COMPSCI 590S Project 1 – Multithreaded Wordcount

COMPSCI 590S Project 1: Multithreaded Wordcount

Due Thursday, September 22

Wordcount is famously the “Hello, world!” of many data science platforms (e.g., MapReduce and Spark). Your first project is to implement wordcount directly in a standard programming language – Java. We will build on this project to give you a visceral understanding of what these platforms are abstracting away, as well what the costs may be of this abstraction.

Your wordcount program should take multiple arguments. The first will be the number of threads that it will create, and the rest shall be an arbitrary number of file names.

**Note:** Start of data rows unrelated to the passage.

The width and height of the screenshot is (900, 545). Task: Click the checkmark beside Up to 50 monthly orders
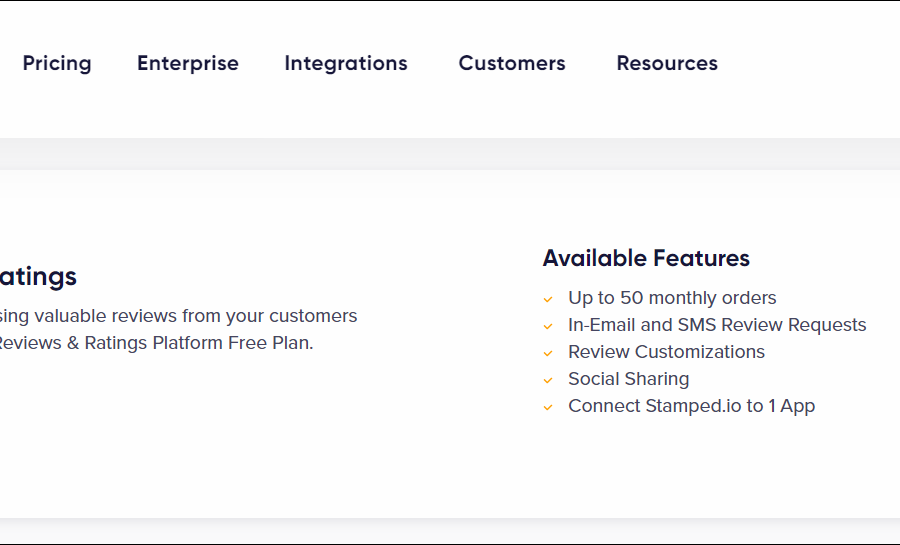548,299
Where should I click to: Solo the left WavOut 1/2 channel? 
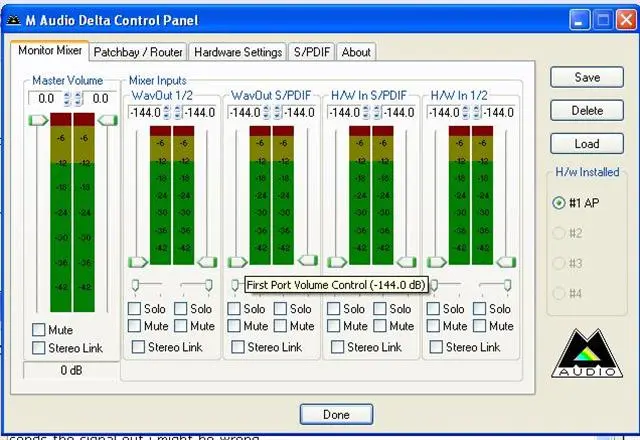pos(135,309)
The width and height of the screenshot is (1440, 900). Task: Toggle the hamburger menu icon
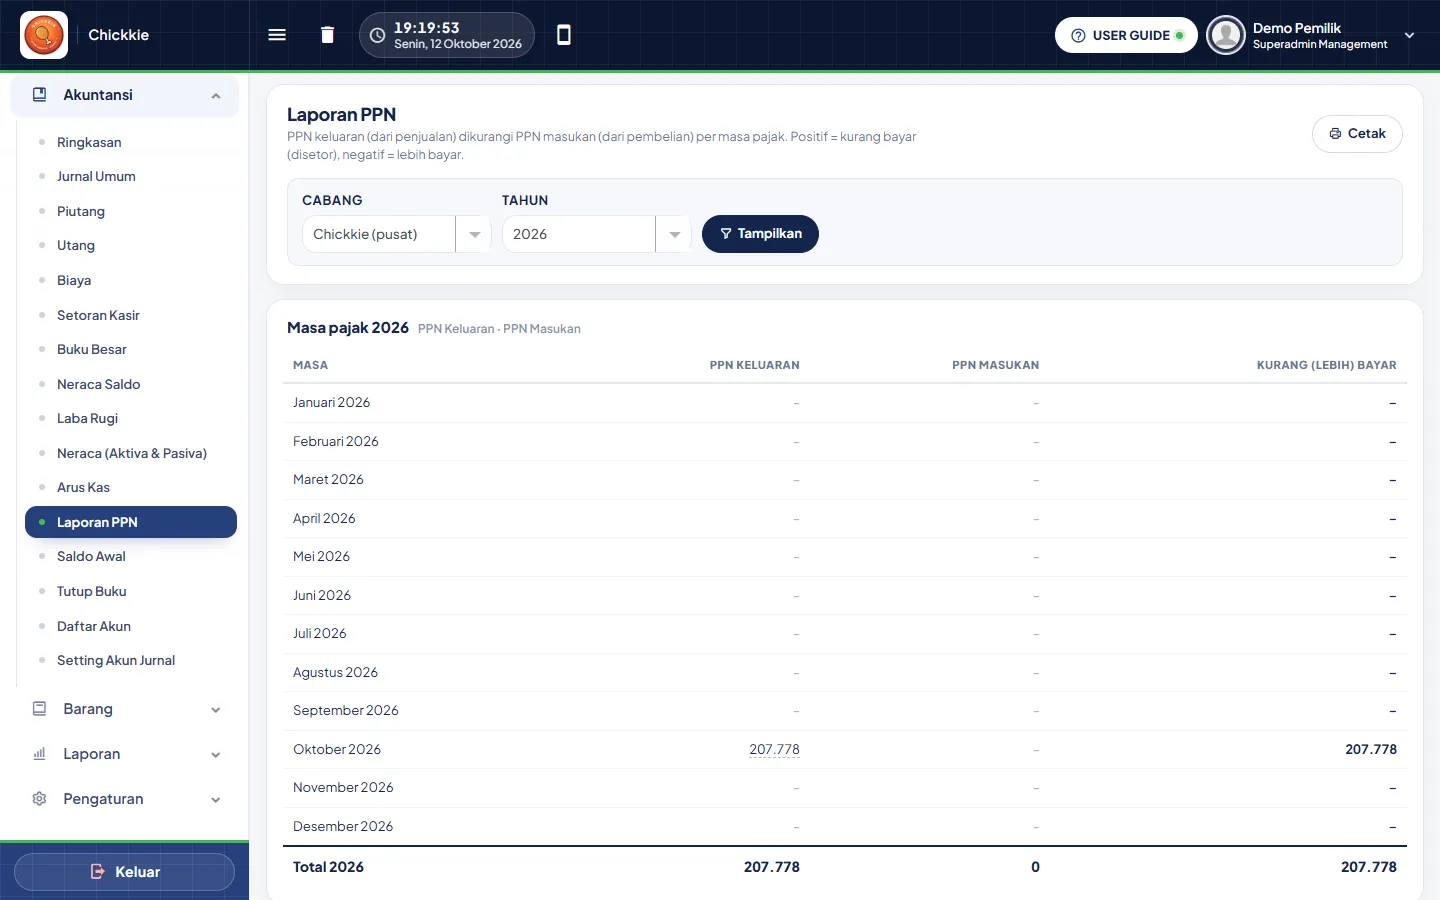click(277, 35)
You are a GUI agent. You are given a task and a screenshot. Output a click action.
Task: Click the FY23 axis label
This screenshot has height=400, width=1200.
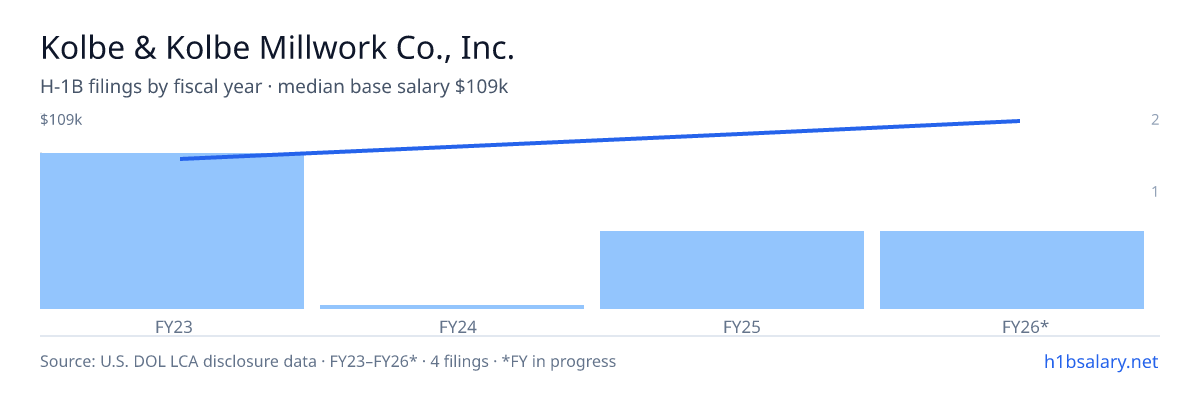(x=172, y=326)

For example, you should be able to invoke your program as follows:

% java -cp . wordcount 2 foo.txt bar.txt baz.txt

Your program should place these file names in a queue protected by a single lock. It should launch the number of threads specified in the argument. Each thread should pull one file name off of the queue, and perform its own word count in a local map. Once it finishes, it should attempt to get another file to process. When there is nothing left to do, it should (safely!) update a global word count map with the local word count. Finally, your program should print the word counts in reverse order by frequency (so, most frequent word first) – each line should list a word and its frequency. The output should look exactly like the output of the Python version of wordcount that I have included in the repository (see https://github.com/emeryberger/COMPSCI590S/tree/master/projects/project1, which also has two sample files for testing).

You need to accept the invitation link to set up your github repo for this assignment. Make sure to include your .java file named “wordcount” (along with any other required .java files). You should make frequent commits to this repository – do not simply dump code into the repository before submission, or I will assume that you are plagiarizing code. We will take a snapshot of all repositories on the due date.